- RECORD EXCERPTS
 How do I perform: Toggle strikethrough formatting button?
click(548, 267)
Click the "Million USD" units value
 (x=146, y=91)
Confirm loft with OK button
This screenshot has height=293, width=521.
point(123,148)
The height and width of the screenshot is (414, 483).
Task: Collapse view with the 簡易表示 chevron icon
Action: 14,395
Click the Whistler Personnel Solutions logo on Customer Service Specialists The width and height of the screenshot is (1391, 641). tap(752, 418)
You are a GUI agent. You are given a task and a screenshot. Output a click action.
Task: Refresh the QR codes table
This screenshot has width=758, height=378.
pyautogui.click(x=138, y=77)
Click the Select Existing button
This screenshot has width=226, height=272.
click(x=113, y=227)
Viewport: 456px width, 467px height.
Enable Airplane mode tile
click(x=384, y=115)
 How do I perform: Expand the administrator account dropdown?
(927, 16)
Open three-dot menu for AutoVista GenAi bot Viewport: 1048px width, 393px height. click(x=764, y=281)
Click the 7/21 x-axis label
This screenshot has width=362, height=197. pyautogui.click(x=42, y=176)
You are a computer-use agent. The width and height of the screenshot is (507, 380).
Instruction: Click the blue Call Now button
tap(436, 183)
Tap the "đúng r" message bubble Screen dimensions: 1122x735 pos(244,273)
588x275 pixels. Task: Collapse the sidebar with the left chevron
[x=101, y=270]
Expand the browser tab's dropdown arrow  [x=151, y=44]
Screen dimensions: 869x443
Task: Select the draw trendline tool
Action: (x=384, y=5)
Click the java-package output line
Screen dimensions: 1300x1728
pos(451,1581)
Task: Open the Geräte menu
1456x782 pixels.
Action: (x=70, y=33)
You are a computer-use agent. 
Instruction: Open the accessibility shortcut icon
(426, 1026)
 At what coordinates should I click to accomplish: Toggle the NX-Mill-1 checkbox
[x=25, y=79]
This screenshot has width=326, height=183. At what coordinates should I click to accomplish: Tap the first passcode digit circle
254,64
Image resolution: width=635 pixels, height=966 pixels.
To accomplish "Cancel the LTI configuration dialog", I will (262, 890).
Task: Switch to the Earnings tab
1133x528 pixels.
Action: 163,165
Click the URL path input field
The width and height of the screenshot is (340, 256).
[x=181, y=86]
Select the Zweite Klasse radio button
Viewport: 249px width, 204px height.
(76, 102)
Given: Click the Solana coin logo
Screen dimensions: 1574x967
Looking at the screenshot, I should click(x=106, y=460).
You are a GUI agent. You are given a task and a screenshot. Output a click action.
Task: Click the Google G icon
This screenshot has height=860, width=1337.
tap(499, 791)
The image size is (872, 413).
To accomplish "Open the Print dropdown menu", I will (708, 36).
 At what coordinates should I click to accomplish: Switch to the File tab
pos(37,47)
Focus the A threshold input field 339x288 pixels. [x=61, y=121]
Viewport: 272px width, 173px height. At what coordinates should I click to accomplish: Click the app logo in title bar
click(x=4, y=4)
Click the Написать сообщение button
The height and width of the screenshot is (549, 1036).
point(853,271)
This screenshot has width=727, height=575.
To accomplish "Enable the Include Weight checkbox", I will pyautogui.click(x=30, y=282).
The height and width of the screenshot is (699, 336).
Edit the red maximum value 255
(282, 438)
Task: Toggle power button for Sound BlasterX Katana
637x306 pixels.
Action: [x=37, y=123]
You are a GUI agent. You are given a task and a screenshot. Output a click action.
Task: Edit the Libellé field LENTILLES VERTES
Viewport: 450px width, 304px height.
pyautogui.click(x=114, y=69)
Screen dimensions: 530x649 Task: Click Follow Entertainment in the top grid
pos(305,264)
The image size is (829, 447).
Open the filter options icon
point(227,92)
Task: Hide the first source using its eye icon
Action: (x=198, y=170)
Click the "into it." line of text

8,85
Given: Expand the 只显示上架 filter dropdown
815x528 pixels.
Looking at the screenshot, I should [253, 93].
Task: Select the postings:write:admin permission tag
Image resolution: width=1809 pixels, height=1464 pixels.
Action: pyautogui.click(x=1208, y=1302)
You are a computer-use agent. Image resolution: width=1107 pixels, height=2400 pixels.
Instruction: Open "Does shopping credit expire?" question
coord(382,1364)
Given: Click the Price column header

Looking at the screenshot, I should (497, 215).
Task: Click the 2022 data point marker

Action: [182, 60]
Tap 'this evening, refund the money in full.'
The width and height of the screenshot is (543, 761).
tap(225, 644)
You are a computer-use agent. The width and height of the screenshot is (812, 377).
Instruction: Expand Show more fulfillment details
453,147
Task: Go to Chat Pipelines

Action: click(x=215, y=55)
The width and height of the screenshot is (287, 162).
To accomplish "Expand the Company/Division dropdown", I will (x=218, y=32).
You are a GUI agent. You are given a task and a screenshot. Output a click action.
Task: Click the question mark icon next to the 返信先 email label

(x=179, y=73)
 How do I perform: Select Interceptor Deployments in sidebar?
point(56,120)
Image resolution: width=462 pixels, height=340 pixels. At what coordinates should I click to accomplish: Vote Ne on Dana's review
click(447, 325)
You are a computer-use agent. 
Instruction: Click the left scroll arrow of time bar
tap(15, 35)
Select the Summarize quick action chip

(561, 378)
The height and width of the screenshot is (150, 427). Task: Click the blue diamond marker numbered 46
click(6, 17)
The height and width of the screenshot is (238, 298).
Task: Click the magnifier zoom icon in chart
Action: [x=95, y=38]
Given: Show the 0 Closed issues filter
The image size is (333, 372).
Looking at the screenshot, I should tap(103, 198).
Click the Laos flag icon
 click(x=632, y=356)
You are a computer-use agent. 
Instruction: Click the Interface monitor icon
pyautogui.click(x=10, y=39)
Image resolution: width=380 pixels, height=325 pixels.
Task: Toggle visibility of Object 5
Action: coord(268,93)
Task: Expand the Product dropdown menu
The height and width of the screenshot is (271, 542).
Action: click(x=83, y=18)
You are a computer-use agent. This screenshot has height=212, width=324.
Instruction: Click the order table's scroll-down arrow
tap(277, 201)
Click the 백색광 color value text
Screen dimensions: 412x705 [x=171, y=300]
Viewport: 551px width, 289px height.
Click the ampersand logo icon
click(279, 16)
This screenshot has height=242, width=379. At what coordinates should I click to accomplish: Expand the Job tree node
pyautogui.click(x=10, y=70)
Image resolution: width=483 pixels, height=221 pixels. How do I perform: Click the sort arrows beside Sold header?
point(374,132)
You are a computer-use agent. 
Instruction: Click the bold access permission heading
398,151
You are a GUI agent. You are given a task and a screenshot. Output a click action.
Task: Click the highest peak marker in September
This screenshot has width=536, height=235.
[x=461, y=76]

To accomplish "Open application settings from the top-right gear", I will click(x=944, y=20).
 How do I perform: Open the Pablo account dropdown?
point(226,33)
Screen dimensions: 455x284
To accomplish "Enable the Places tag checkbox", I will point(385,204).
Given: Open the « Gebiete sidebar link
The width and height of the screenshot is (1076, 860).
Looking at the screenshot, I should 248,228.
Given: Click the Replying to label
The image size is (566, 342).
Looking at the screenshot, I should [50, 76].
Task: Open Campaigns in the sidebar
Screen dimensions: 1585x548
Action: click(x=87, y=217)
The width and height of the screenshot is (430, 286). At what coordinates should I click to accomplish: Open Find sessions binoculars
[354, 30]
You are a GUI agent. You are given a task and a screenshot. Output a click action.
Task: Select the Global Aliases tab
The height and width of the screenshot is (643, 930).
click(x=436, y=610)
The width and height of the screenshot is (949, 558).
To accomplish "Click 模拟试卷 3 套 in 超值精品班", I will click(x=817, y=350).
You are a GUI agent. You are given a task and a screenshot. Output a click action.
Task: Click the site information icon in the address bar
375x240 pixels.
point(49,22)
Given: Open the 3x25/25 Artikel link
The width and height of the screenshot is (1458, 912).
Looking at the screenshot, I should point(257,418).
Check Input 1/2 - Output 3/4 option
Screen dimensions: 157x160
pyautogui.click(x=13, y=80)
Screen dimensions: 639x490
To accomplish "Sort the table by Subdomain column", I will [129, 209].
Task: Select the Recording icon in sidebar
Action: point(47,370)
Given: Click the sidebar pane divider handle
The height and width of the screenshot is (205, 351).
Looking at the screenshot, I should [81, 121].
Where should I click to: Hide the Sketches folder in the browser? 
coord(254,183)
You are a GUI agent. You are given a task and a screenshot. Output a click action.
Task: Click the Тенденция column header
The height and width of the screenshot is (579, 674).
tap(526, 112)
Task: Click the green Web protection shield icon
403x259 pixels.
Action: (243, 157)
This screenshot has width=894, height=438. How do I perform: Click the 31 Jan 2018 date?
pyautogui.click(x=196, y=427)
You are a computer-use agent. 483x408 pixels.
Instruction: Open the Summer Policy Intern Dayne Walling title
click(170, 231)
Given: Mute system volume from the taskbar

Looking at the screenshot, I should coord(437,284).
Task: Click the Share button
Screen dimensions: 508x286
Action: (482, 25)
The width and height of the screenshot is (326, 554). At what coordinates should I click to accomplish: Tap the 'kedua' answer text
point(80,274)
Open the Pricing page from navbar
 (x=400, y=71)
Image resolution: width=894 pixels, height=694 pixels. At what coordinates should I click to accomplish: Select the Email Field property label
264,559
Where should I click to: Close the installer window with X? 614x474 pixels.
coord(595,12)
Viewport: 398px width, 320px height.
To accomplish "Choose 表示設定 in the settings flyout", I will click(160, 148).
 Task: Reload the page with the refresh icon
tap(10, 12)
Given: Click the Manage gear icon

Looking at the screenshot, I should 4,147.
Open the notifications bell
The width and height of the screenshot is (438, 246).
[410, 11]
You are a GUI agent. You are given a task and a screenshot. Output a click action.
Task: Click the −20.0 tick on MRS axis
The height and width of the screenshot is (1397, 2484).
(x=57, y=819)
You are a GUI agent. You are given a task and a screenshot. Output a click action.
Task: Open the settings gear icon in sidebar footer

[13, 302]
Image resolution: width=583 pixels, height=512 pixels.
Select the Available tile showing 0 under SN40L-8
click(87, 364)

- WHAT THE EXERCISE ASKS
Restate word for word the lines of the data above, starting at the line containing "How do I perform: Expand" and ending at the line containing "Image resolution: width=635", both included, and nothing more.

- FINISHED TASK
 How do I perform: Expand the administrator account dropdown?
(927, 16)
Open three-dot menu for AutoVista GenAi bot Viewport: 1048px width, 393px height. click(x=764, y=281)
Click the 7/21 x-axis label
This screenshot has width=362, height=197. pyautogui.click(x=42, y=176)
You are a computer-use agent. The width and height of the screenshot is (507, 380).
Instruction: Click the blue Call Now button
tap(436, 183)
Tap the "đúng r" message bubble Screen dimensions: 1122x735 pos(244,273)
588x275 pixels. Task: Collapse the sidebar with the left chevron
[x=101, y=270]
Expand the browser tab's dropdown arrow  [x=151, y=44]
Screen dimensions: 869x443
Task: Select the draw trendline tool
Action: (x=384, y=5)
Click the java-package output line
Screen dimensions: 1300x1728
pos(451,1581)
Task: Open the Geräte menu
1456x782 pixels.
Action: (x=70, y=33)
You are a computer-use agent. 
Instruction: Open the accessibility shortcut icon
(426, 1026)
 At what coordinates should I click to accomplish: Toggle the NX-Mill-1 checkbox
[x=25, y=79]
This screenshot has width=326, height=183. At what coordinates should I click to accomplish: Tap the first passcode digit circle
254,64
Image resolution: width=635 pixels, height=966 pixels.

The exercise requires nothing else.